Occupations, Retirement, and the Value of Disability Insurance

TitleOccupations, Retirement, and the Value of Disability Insurance
Publication TypeReport
Year of Publication2021
AuthorsJacobs, L
Keywordsdisability insurance, life-cycle modeling, Occupational choice, Retirement

Occupations vary greatly in physical intensity, and there are, correspondingly,
many differences in later-life work disability risk, retirement patterns, and applications for
Social Security Disability Insurance (SSDI)—a national program that insures shocks to work
productivity due to disability, with about 10 million current beneficiaries in the U.S. In light of
its widespread coverage and large differences in utilization across occupations, this paper aims
to measure the value of the SSDI program across a broad population and the extent to which
it influences the major choice of occupation.

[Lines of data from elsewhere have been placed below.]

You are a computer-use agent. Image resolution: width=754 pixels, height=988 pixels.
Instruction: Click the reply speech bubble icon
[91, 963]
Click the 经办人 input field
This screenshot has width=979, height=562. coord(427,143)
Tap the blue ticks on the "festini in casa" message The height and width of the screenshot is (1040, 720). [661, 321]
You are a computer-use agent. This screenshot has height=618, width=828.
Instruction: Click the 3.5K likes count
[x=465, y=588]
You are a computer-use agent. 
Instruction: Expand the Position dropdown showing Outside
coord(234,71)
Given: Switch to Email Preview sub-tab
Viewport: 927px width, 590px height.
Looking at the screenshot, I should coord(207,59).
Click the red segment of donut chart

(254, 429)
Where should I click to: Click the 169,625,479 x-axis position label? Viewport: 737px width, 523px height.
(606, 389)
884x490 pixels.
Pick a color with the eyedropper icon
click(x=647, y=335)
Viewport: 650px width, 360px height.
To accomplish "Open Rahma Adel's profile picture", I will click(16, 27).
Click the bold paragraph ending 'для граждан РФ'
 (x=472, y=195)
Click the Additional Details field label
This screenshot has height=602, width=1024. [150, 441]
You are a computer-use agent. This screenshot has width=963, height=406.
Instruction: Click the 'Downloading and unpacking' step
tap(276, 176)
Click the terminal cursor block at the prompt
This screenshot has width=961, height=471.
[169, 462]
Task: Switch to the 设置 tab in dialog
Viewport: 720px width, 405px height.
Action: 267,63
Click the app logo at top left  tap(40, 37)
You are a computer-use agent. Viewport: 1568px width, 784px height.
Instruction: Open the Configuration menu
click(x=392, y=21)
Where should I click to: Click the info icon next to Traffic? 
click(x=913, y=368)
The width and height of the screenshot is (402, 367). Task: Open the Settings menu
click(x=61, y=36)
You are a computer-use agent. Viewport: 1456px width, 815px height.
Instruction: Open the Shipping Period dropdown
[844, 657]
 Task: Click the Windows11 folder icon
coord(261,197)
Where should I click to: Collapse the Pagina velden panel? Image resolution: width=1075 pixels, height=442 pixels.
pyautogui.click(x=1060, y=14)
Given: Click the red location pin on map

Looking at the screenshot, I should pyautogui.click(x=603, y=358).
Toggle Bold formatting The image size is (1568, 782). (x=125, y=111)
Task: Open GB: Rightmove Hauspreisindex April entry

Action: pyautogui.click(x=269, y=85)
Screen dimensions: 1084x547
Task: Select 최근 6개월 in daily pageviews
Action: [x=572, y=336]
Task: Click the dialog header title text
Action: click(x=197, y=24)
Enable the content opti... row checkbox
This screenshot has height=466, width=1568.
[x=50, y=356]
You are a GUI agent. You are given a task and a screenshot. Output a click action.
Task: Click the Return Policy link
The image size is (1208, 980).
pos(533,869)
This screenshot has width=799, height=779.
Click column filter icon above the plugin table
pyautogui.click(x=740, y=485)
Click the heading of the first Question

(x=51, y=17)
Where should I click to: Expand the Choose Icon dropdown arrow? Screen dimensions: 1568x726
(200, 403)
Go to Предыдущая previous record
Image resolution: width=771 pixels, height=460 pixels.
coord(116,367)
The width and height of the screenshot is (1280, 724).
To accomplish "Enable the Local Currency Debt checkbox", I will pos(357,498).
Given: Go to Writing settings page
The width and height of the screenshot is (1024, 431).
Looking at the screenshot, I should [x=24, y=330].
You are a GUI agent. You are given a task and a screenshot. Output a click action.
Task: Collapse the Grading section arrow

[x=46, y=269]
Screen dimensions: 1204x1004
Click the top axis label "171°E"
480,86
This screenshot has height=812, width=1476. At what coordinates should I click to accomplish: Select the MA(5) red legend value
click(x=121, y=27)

Using data from the Health and Retirement
Study and O*NET, I estimate a life-cycle equilibrium model of occupational choice, work,
savings, and disability at older ages, and find that incorporating occupations and preference
heterogeneity is an integral part of understanding work and SSDI application behavior. While
SSDI coverage is nearly universal and the premiums from workers are uniform, estimates suggest
that the value of the program varies greatly, from being worth 2.1 to 14.5 percent of earned
income—depending on preferences and choice of occupation—though for all groups it is welfare
improving. I also find that SSDI plays an important role in the choice of occupation for older
workers, providing an insurance value that results in over ten percent more people choosing
physically intense, blue-collar occupations at older ages. This overall effect, however, masks
the underlying selection of less risk-averse individuals into blue-collar jobs, which proves to be
necessary for accurately evaluating the impacts of policy on behavior.